Вскоре я получил еще одно, последнее письмо — оно было подсунуто под дверь мастерской. «Мы можем продолжать нашу дружбу, разумеется, ИПОСТАСИРУЯ наши отношения». Не надеясь на мою эрудицию — я и впрямь не понимал, что означает это странное деепричастие, — она поясняла: «ИПОСТАСА — греч. замена, термин введен в русскую поэтику В. Брюсовым». Это она вычитала в каком-нибудь словаре — столь доверчивым девушкам с поползновениями не нужно дозволять читать словари и энциклопедии…

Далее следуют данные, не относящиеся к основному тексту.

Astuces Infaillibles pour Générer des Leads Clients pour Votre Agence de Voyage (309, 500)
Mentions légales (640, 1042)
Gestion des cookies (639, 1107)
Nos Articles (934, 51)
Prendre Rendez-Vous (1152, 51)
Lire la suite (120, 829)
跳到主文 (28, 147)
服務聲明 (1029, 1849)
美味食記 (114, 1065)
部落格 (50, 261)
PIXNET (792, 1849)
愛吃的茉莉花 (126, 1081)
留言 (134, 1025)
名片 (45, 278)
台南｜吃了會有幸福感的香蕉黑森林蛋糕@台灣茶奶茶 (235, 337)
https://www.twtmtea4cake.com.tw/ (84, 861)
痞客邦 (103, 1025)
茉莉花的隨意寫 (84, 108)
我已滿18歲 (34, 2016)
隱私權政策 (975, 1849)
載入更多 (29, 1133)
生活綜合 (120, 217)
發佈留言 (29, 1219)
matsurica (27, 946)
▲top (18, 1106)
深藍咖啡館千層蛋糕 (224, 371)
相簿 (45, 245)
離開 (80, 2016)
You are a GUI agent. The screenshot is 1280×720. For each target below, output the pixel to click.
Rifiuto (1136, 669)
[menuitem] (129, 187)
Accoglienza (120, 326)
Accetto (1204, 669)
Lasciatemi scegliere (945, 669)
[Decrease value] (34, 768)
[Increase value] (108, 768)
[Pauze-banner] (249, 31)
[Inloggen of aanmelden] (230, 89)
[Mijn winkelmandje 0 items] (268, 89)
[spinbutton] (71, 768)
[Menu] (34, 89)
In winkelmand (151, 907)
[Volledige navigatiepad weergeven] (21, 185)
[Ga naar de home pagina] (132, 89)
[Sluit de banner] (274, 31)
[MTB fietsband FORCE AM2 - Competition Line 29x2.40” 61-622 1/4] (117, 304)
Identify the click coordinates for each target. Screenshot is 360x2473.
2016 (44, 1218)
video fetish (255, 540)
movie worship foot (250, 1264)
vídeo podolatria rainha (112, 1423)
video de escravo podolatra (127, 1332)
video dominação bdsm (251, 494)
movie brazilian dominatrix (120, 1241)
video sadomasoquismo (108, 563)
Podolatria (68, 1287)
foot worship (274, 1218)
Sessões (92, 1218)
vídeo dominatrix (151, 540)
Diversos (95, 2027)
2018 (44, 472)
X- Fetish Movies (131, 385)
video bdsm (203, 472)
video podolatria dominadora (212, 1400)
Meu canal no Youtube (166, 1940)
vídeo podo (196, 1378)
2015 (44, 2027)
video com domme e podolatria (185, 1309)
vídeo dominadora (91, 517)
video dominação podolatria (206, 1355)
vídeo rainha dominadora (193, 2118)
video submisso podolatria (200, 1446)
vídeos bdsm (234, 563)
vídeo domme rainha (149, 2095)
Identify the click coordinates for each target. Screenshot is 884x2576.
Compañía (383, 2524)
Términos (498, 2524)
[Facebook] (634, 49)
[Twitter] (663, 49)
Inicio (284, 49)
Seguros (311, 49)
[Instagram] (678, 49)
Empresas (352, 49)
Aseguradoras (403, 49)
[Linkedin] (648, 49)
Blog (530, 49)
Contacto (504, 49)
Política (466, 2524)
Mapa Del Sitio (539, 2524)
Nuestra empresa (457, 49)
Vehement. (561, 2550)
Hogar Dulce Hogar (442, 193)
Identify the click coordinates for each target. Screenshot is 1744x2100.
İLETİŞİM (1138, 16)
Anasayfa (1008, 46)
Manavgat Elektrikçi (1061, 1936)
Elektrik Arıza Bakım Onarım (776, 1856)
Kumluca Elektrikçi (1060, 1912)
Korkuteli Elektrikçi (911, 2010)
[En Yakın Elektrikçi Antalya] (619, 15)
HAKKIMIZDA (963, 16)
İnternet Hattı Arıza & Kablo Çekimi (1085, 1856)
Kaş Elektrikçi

Позже я не раз случайно сталкивался с Аллой — то на какой-нибудь выставке, то в баре Домжура, — мы лишь, улыбаясь, раскланивались. Стало известно, что она вышла замуж за художника много старше ее, которого увела от жены. Художник, мой давнишний знакомец еще по секции графики Горкома, — я в ранней молодости там числился, чтоб не надоедал участковый с требованием трудоустроиться, — худенький невысокий еврей, оформлял книги для детей. Молва доносила, что супруги пьют, хотя, когда она его брала, он был в завязке, — и много дерутся. Через год-два он сошел с ринга — наверное, выбыл по очкам, уж больно разные во всех смыслах были категории. А вскоре умер от сердечной недостаточности: жаль, он был приятным человеком, редкость в артистической среде, такой седой бородатый мальчик, похожий на доброго гнома, всегда очень улыбчивый.